Nachgespräch nach der Vorstellung am 7.5. um 14:30 Uhr
Von: Saša Stanišić
Regie: Camilla Ferraz
Bühne: Nadin Schumacher
Kostüme: Katharina Arkit
Dramaturgie: Julia Lochte
Musik: CLARKS PLANET
Mit: Clara Brauer, Johannes Hegemann, Steffen Siegmund
Wer ins Theater geht, um einer spannenden Geschichte zu folgen, ist bei „Wolf“ gut aufgehoben. Der erste Roman von Sasa Stanisic, der in der Kinder- und Jugendliteratur als ausgezeichnet gilt, ist dabei auch für die Kinder- und Jugendtheater kein Geheimtipp mehr.

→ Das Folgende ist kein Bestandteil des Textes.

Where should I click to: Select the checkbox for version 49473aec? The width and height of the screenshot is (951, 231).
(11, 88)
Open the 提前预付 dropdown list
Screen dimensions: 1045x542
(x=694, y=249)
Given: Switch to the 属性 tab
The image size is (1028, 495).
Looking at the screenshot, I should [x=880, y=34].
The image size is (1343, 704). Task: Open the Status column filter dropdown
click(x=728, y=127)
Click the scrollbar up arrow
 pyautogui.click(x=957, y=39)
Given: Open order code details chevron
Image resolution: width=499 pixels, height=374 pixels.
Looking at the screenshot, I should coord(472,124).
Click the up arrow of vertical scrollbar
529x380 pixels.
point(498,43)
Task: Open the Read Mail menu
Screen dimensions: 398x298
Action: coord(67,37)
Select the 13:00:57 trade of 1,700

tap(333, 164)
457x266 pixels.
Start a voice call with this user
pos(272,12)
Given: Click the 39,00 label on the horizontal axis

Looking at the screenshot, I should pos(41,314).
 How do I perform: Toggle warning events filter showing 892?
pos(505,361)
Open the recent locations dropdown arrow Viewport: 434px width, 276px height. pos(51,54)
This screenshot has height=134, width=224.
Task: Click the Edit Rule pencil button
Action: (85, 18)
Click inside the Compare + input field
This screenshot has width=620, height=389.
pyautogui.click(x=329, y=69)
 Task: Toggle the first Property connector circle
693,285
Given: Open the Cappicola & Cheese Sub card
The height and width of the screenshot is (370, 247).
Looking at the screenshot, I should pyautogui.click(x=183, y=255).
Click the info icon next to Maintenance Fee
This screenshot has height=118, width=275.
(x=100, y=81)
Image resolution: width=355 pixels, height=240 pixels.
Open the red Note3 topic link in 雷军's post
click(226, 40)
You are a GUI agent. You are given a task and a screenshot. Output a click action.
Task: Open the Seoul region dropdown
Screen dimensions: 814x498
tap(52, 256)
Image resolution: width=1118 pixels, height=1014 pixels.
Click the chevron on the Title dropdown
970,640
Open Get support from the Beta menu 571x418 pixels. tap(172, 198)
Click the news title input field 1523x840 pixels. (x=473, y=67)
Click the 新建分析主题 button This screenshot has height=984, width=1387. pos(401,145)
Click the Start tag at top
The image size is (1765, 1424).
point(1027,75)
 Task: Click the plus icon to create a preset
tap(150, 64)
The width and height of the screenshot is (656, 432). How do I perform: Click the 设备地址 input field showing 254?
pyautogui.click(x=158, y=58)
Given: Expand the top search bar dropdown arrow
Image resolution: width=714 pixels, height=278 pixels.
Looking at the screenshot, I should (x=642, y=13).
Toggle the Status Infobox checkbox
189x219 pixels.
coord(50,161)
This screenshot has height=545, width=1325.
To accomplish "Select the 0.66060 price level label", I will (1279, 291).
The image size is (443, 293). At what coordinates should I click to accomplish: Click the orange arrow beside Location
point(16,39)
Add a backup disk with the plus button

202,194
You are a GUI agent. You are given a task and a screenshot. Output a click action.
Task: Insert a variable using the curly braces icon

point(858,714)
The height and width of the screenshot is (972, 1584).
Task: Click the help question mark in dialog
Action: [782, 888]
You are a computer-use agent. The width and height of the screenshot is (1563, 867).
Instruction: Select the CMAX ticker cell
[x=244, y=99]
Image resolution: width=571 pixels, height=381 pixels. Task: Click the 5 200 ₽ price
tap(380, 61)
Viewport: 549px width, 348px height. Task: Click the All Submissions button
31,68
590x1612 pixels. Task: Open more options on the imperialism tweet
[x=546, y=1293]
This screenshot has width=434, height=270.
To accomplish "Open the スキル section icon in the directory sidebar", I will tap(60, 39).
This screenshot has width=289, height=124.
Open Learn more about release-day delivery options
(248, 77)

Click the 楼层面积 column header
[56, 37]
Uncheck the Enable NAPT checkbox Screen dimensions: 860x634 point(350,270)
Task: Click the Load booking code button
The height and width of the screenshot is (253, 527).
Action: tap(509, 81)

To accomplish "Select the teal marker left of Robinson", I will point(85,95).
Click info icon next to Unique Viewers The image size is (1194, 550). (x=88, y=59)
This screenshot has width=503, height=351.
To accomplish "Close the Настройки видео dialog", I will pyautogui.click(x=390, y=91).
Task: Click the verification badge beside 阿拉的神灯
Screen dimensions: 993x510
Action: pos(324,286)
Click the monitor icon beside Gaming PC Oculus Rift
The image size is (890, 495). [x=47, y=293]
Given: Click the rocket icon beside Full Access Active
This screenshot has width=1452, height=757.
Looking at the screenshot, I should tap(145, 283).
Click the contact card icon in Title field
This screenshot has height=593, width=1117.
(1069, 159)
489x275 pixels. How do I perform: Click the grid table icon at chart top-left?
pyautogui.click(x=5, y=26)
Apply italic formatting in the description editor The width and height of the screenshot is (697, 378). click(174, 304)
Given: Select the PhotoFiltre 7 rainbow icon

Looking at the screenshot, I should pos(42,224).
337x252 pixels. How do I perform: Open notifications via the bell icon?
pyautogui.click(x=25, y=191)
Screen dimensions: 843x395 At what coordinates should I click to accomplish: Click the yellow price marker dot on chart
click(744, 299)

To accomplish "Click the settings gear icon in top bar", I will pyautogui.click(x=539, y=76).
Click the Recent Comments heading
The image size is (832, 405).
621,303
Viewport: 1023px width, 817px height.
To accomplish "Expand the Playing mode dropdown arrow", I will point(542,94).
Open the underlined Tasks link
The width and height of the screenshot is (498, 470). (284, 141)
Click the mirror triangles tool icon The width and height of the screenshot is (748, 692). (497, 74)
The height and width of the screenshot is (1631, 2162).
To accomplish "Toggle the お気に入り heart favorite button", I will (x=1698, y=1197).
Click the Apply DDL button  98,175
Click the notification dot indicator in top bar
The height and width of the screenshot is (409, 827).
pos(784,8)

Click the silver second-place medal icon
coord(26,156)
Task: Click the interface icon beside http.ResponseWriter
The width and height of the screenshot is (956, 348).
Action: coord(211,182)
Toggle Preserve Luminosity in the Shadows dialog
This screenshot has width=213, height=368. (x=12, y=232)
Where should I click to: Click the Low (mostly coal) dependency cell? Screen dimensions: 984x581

„Der Abend kommt langsam wie ein Bus und Herr Koriander liest eine Geschichte vor, er schafft es gerade so bis zum Schluss, ohne einzuschlafen. Die Geschichte hat eine Moral: `Wenn du freundlich durch die Welt gehst, geht die Welt freundlich mit dir um.´ Was für ein Blödsinn, oder? Also, wer auf sowas kommt, hatte noch nie echte Probleme, also der war noch nie auf sich allein gestellt, oder arm oder wurde `andersig´ gemacht.“ – was hier einerseits als süffisanter Seitenhieb zum Jugendtheaterklassiker der 2010er Jahre („Tschick“) gelesen werden kann, zeigt andererseits das Anliegen des Romans: sich mit den echten Problemen zu beschäftigen, ohne sie zu vereinfachen. Und einfach ist sie nicht, die Geschichte über Freundschaft, „Veranderung“, Empathie, Selbstermächtigung und Verantwortung. Aber sie bietet eine ganz wunderbare Vorlage, um mit viel Wortwitz, Fantasie und Situationskomik auch im Theater Mechanismen gesellschaftlicher Ausgrenzung zu verhandeln. Die Teenager werden dafür, wie sollte es anders sein, aus ihrem alltäglichen Umfeld gerissen und in ein Ferienlager verfrachtet, in das die Hauptfigur gar nicht erst fahren wollte. Hier können die Konflikte beobachtet und zugespitzt werden. Und damit nimmt „Wolf“ eine neue Perspektive ein: nicht Täter, nicht Opfer der Ausgrenzung, sondern Zeuge.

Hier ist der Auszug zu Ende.